Tony Blair is the former British prime minister. Jacques Delors is the former president of the European Commission. Gerhard Schroeder is the former German chancellor. They are members of the Council for the Future of Europe, which released this statement in Brussels on Monday, Sept. 6. Other members who signed this statement include Felipe Gonzalez, former prime minister of Spain; Guy Verhofstadt, former prime minister of Belgium; and Mario Monti, a former European commissioner for internal affairs.
Europe is at a crossroads. It is a moment of choice for both the 17 countries of the eurozone and the 27 countries of the European Union. The eurozone needs to decide whether it will move in the direction of a more comprehensive fiscal and economic union or risk a breakup that would put in danger the whole European integration.
The European Union needs to decide whether to promote growth, speak with a common voice on global issues, and play a significant global role in the 21st century, or accept that the world will move on without us. Not making a decision and taking action on these fundamental questions will weaken Europe as a whole and its member states individually, including the larger ones.
It is important to emphasize that, despite the recent difficulties, the European project has been a tremendous historical success. European integration has brought peace and stability to the continent to an extent unimaginable only a generation ago. It has been an economic win-win all across Europe. For all countries, membership in the European Union has meant dramatic rises in the standards of living, while countries in the core have equally benefited from an enlarged and integrated market.
Today the European Union, with more than 500 million people, is the largest common market on the planet and a model for other regions. It is for the sake of preserving and furthering this historically successful project that we must deal boldly with our current challenges.
Several members of this group were present at the creation of the European Union and its single currency. They have joined together with the rest of us as Europeans first and foremost to send a message that a revitalized vision of a truly integrated Europe is the best way out of the present crisis of governance. Nothing can be resolved by a north vs. south, us vs. them mentality.
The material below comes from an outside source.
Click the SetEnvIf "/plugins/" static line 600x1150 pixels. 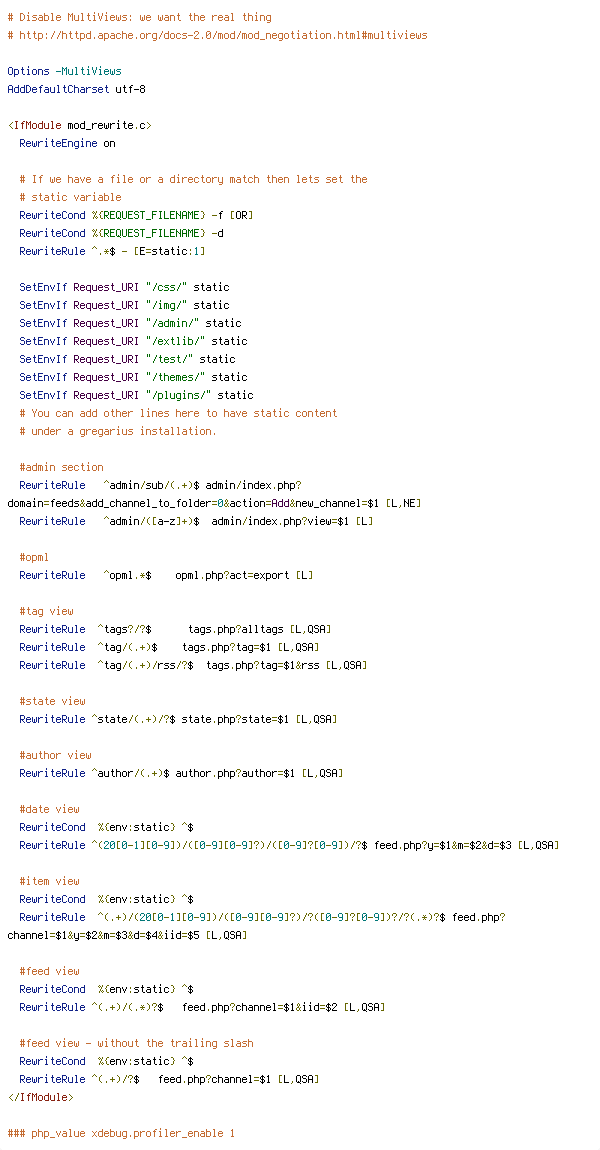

Meanwhile, our preoccupation with the fiscal crisis comes at the expense of the broader EU agenda. Whether it be foreign policy, energy, immigration, or plans to stimulate growth and employment, many priorities are largely left ignored.
There is no greater task for forward-looking European leadership than honestly engaging the doubts and anxieties of European citizens who feel disconnected and alienated from the abstract processes in Brussels. The vision of Europe that will succeed is that which inspires the commitment of its citizens whose faith in a European future is shaken.
A forward-looking approach that inspires confidence instead of doubt must include short-term steps as well as mid-term and long-term goals. The necessary short-term steps will only be credible if there is every assurance that the medium and long-term steps will also be implemented.
In the short-term, further market contagion needs to be avoided. Therefore, rapid implementation of the July 21 decision to allow the stabilization facilities to intervene with precautionary measures is of critical importance. In addition, the size of the existing facilities needs to be expanded. By 2012, these facilities should be transformed into a full-fledged European Fund.
The eurozone must practically ensure that the banks that need it are properly capitalized, including through private-sector participation.
It has become clear that a monetary union without some form of fiscal federalism and coordinated economic policy will not work. Nation states will need to share certain dimensions of sovereignty with a central European entity that would have the capacity to source revenue at the federal level in order to provide Europe-wide public goods.